图6 STON1表达与免疫检查点的关系Figure 6 Relationship between STON1 expression and immune checkpoints

2.6 STON1 的表达与临床特征的关联性 单因素Cox 回归分析发现TNM 分期、疗效、年龄、残余肿瘤、STON1 的表达水平以及病理分级与OS 相关(P＜0.05)，见表2；进一步行多因素Cox回归分析并绘制森林图，结果提示STON1 是一个独立的预后因素(HR=2.063，95%CI=1.306～3.260，P=0.002)，见图7。

表2 STAD中STON1表达与临床基线数据的关系Table 2 Relationship between STON1 expression in STAD and clinical baseline data

图7 多因素Cox回归的森林图Figure 7 Forest plot of multivariate Cox regression

2.7 构建预测模型 将STON1 及临床特征纳入列线图模型(图8A)，分别预测1 年、3年、5年的生存概率，同时绘制校准图(图8Β)，C 指数为0.711(95%CI=0.687～0.735)；为了进一步分析STON1的预后价值，使用GEPIA2 和Kaplan-Meier plotter 肿瘤学数据库进行生存分析，结果表明在STAD 中，STON1 的表达水平与OS密切相关，STON1 高表达的患者比STON1 低表达的患者预后更差(P＜0.05)，见图9A、9Β。
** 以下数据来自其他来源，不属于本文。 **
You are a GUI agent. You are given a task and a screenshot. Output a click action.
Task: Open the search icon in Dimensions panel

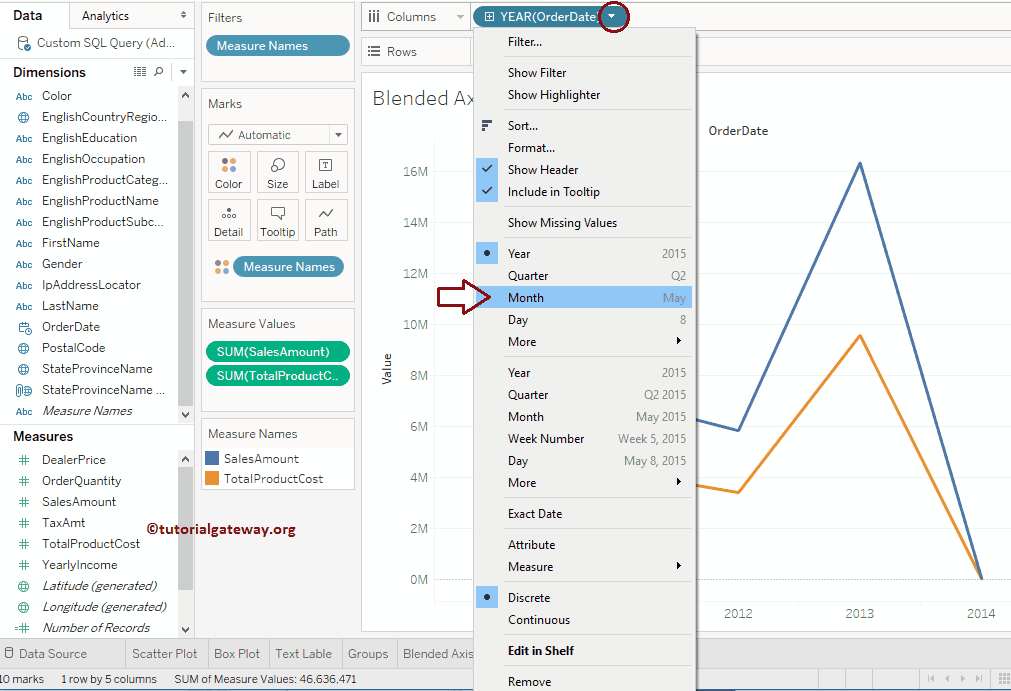coord(160,71)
图8 STAD中STON1基因的预后预测模型及校准图Figure 8 Prognostic prediction model and calibration plot of STON1 gene in STAD

图9 总生存率的Kaplan-Meier曲线Figure 9 Kaplan-Meier curves for overall survival

2.8 免疫组织化学染色结果 胃中STON1 表达水平在肿瘤组织高于正常组织，在正常组织中未检测到(图10)，进一步说明STON1 的高表达是胃癌预后不良的因素。

图10 正常胃组织与胃癌组织中STON1的蛋白质表达水平Figure 10 Protein expression level of STON1 in normal gastric tissues and gastric cancer tissues

3 讨论

近年来，随着免疫治疗在肺癌、肾癌等多个实体瘤中取得了较好的治疗效果[29-30]，也给胃癌患者的治疗带来了新的希望[31-32]。基于ATTRACTION-02 研究，纳武利尤单抗(Nivolumab)已在日本、韩国等获批胃癌三线治疗适应证[33]，而CHECKMATE-649研究也将胃癌化疗联合免疫治疗正式进入一线治疗行列[34]，在全球范围内，胃癌的新辅助免疫治疗的临床试验(如KEYNOTE-585)正在进行[35]。基于肿瘤微环境目标的临床个体化治疗的快速进展给STAD 患者带来了希望[36]，因此，进一步识别新的免疫治疗药物和生物标志物来指导临床治疗和预测STAD患者的生存仍然具有挑战性。本研究发现STON1 在包括STAD 在内的大多数人类癌症类型中均降低，并且与STAD 的分级、分期和远处转移密切相关。此外，STON1 过表达预示着预后不良并与免疫应答相关。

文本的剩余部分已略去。